Researchers have discovered a biomarker that could help predict whether patients with melanoma harboring mutations in the BRAF gene are likely to respond to BRAF-targeted treatment. The discovery could help speed up treatment decisions, say the researchers.

They presented their findings at the 2013 AACR-NCI-EORTC International Conference on Molecular Targets and Cancer Therapeutics, held October 19-23 in Boston, MA.

About 50% of melanomas have mutations in the BRAF gene, and there are two federally approved drugs in the US that target BRAF for treating such cancers.

However, not all patients whose melanomas contain BRAF mutations respond to these BRAF-targeted drugs, and most of those who do, eventually relapse as the cancer becomes resistant to the drugs’ effects.

Dr. Ryan Corcoran, a clinical investigator and assistant professor at the Massachusetts General Hospital Cancer Center and Harvard Medical School in Boston, says:

“Our study has identified decreased phosphorylation of the protein S6 after treatment with BRAF-targeted drugs as a functional biomarker that predicts sensitivity of BRAF-mutant melanomas to these drugs.”

He explains that they have also developed a minimally invasive way to quickly find out if these changes are happening in patients’ tumors after treatment.

Dr. Corcoran says:

As a result, we think that we can quickly determine whether or not a patient is likely to respond to a BRAF-targeted drug and help speed up treatment decisions, although we need to verify this in larger clinical studies.”

Cancers occur when cells go awry. Many of the problems that arise are caused by gene mutations that lead to inappropriate activity of the proteins they code for.

In the case of BRAF mutations in melanoma, these cause BRAF proteins to misbehave and trigger a cascade of malfunctions in various other proteins in the tumor cell.

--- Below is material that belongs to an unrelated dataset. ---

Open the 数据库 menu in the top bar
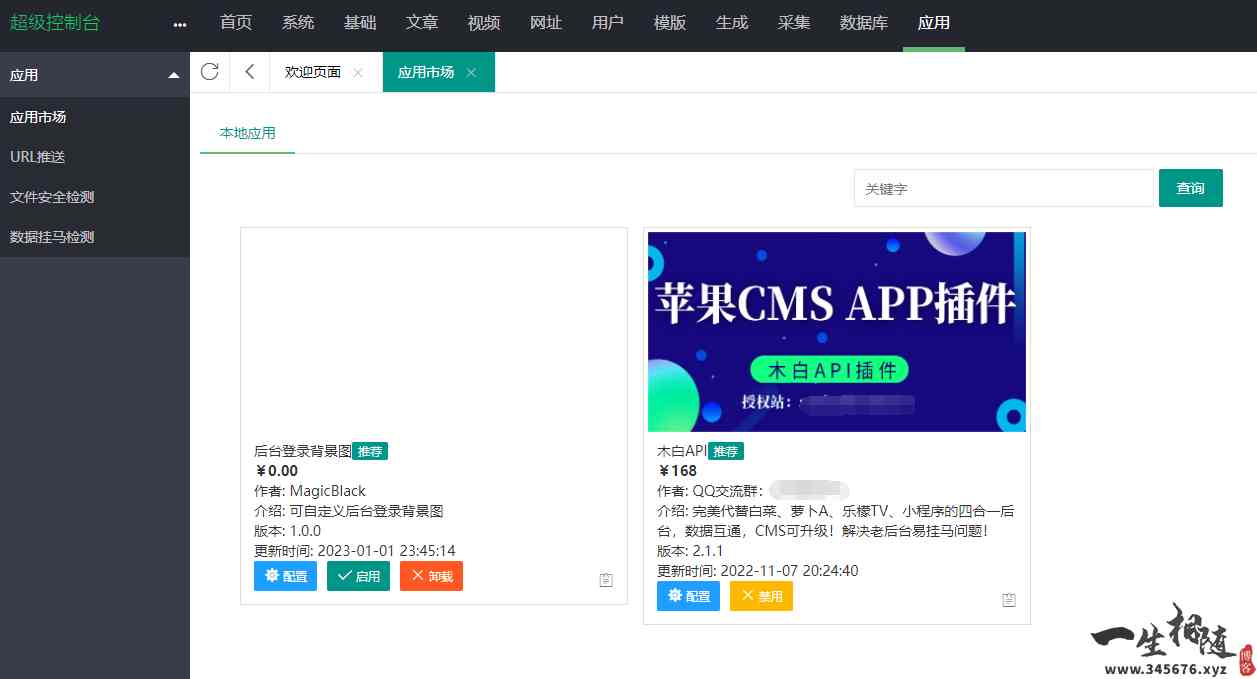 [x=863, y=22]
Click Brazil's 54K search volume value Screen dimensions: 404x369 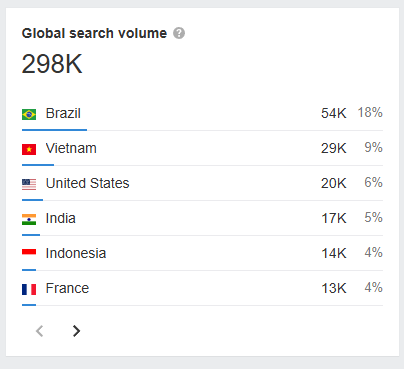(x=334, y=113)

For their investigation, the researchers compared differences in this “downstream” protein activity in BRAF-mutant melanoma cell lines responsive and resistant to the BRAF-targeted drug vemurafenib.

They discovered that BRAF-mutant melanoma cell lines responsive to treatment with vemurafenib showed “decreased phosphorylation” in the protein S6. They found this also to be the case when they tested the effect in mice.

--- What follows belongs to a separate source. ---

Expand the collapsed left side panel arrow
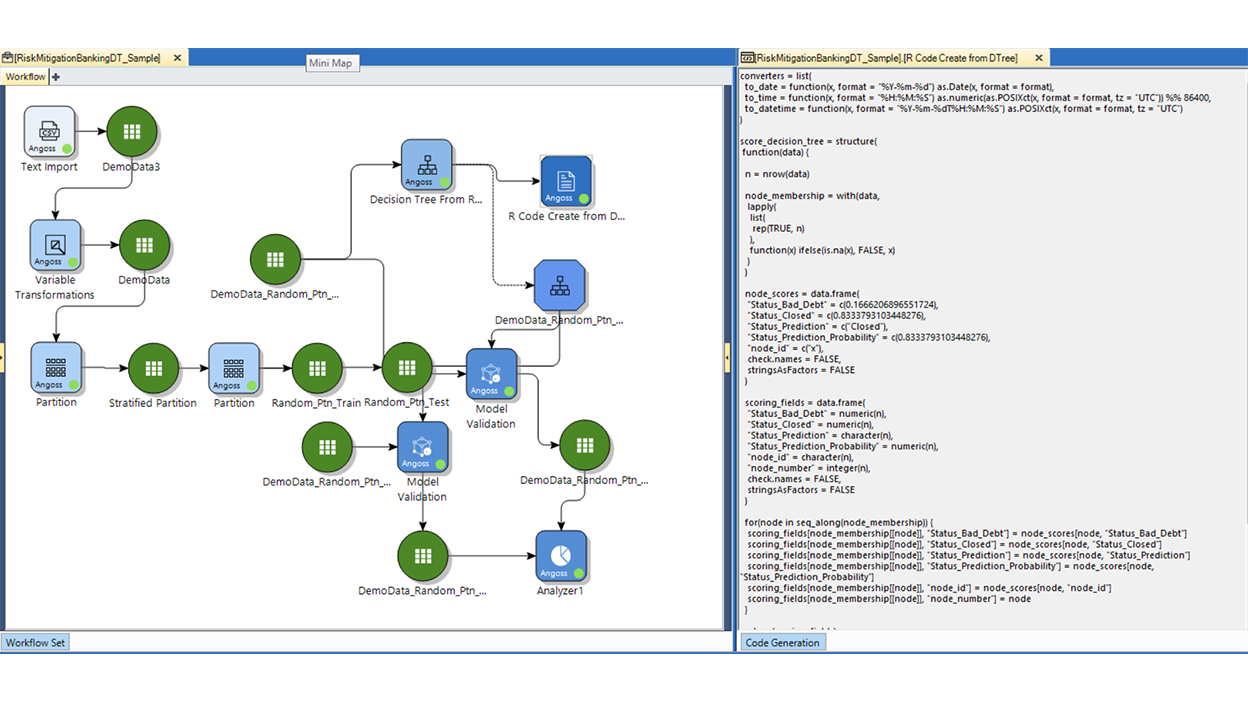1248x702 pixels. click(x=4, y=355)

To confirm their findings, they then looked for this same effect in tumor biopsies from nine patients with BRAF-mutant melanomas before and after they had started treatment with a BRAF-targeted drug.

They found six of the patients showed lowering of S6 phosphorylation in their tumor cells in response to treatment, and this was linked to a nearly five-fold improvement in progression-free survival.

In a final stage of the study, the team developed a way to rapidly find out if S6 phosphorylation was changing in tumor cells.

They tested a way to do this in real time, requiring only fine-needle aspiration biopsies taken before and during the first two weeks of treatment with a BRAF-targeted drug.

The tests showed that a decrease in S6 phosphorylation after treatment correlated with treatment response.

S6 phosphorylation is the end result of many signaling pathways in different types of cancer – BRAF is just one of them.

So the team is now investigating whether this change in the protein could be a biomarker of response to treatments that target these pathways in other cancers.

A Damon Runyon Clinical Investigator Award, funds from the National Institutes of Health and the National Cancer Institute helped finance the study.

Earlier this year, using DNA sequencing, researchers in the UK reported discovering possible new treatment targets for mucosal melanoma, a rare form of cancer.